When they left he heaped up all of these that had not been touched by the heat in their gondola, which sometimes returned alone to the Hotel Britannia, laden with the flowers, while Lozoncyi escorted his guests to their home by some picturesque roundabout way.

It was a great pleasure to walk with him. No one knew as he did how to call attention to some artistic effect, some bit of colour that might have easily escaped one less sensitive to picturesque detail.

"Good heavens!" said the old Countess, "I have been through these alleys a hundred times, but you make me feel as if I never had been here before.

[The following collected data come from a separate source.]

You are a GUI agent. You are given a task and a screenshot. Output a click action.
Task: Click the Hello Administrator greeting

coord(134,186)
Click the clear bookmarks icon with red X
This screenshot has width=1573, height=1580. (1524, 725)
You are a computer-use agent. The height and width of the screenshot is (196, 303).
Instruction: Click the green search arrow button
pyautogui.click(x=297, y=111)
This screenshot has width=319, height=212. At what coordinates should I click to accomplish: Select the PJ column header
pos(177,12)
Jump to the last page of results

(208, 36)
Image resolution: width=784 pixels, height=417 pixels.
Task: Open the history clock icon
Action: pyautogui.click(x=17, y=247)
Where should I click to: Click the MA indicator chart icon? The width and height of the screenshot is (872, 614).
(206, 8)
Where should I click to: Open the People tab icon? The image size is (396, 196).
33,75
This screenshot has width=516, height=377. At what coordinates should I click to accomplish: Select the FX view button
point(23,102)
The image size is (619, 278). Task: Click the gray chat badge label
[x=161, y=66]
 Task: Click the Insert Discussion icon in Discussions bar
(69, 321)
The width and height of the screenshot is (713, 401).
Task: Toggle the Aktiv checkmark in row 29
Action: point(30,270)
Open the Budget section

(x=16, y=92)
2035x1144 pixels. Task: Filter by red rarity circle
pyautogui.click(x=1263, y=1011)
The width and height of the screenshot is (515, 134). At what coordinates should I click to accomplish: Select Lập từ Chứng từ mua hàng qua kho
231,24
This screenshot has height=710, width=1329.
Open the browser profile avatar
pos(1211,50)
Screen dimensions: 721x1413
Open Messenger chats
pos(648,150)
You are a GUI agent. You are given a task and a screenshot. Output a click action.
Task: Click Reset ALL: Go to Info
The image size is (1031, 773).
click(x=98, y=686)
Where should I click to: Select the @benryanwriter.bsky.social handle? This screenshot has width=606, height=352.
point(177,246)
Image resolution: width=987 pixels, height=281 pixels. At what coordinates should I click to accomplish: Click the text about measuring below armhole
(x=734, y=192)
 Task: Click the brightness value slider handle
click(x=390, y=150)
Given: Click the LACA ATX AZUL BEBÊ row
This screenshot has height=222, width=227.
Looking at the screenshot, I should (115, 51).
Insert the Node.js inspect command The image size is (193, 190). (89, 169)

You have a special gift for teaching one the beauty of life."

"Indeed? Have I?" he murmured. "It is a gift, then, for teaching what I cannot learn myself."

By degrees Erika came to see with his eyes, and sometimes more quickly than he was wont to do. She was especially pleased when she could first call his attention to some artistic effect that had escaped him, and he always exaggerated the value of these discoveries of hers, assuring her that he had never seen a woman with so keen a sense of the beautiful, and rallying her upon her artistic skill. Once when the old Countess asked what they were talking about, Lozoncyi replied, "The Countess Erika and I are teaching each other to find life beautiful." And once he turned to Erika and said, sadly, "It is a pity that it must all come to an end so soon."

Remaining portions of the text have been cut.